[Records excerpted from a collection]
_ _ _ _
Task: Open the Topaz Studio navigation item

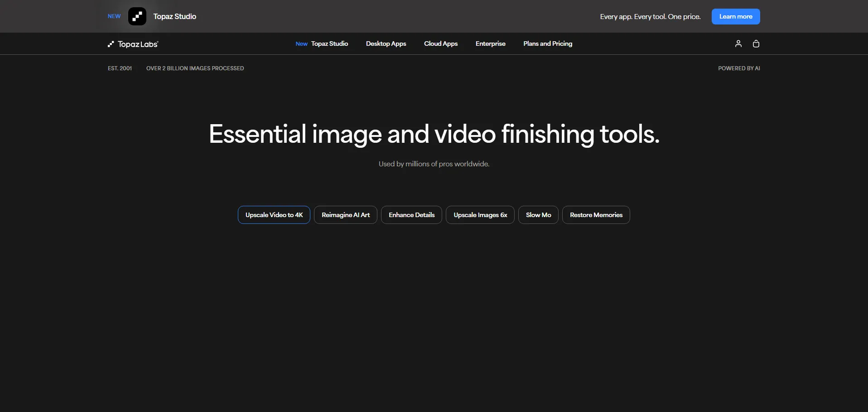Action: point(329,44)
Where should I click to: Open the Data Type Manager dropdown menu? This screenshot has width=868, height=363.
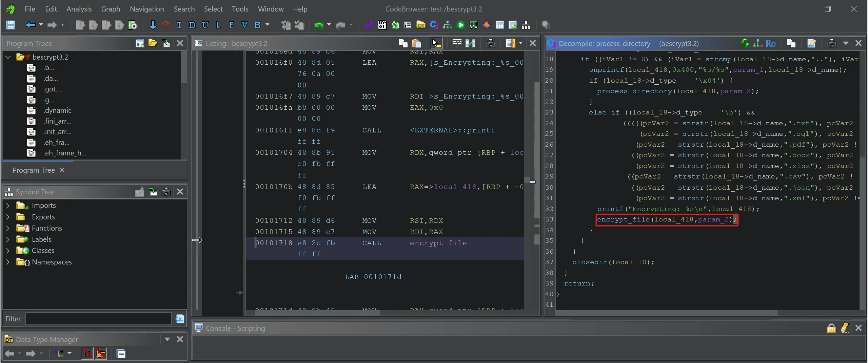click(167, 339)
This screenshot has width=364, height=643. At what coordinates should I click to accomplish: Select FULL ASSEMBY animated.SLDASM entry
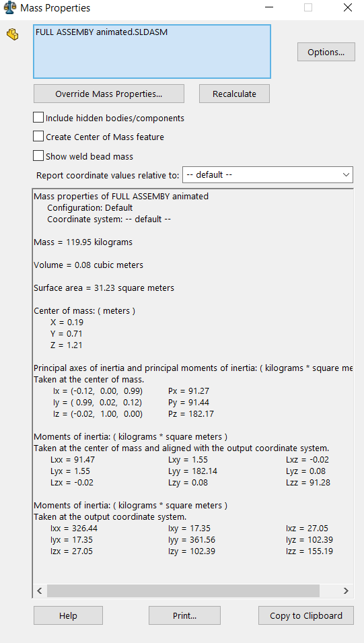click(102, 32)
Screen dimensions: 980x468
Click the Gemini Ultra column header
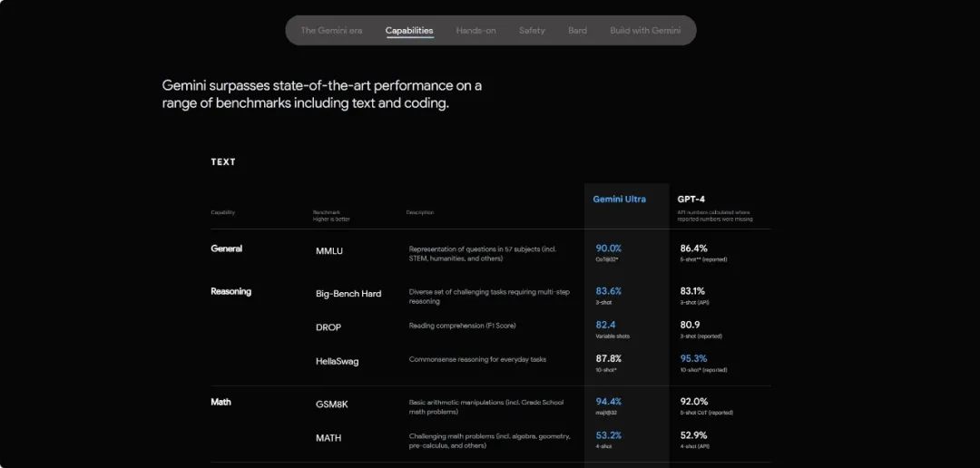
_ _ _ _
▸ WHAT YOU SHOULD DO
From the line with "This screenshot has width=364, height=643." to the last line above, restate each line word for word, but skip the pictures.

▸ OUTPUT FOR THIS TASK
This screenshot has width=364, height=643. At what coordinates should I click to accomplish: Select FULL ASSEMBY animated.SLDASM entry
click(102, 32)
Screen dimensions: 980x468
Click the Gemini Ultra column header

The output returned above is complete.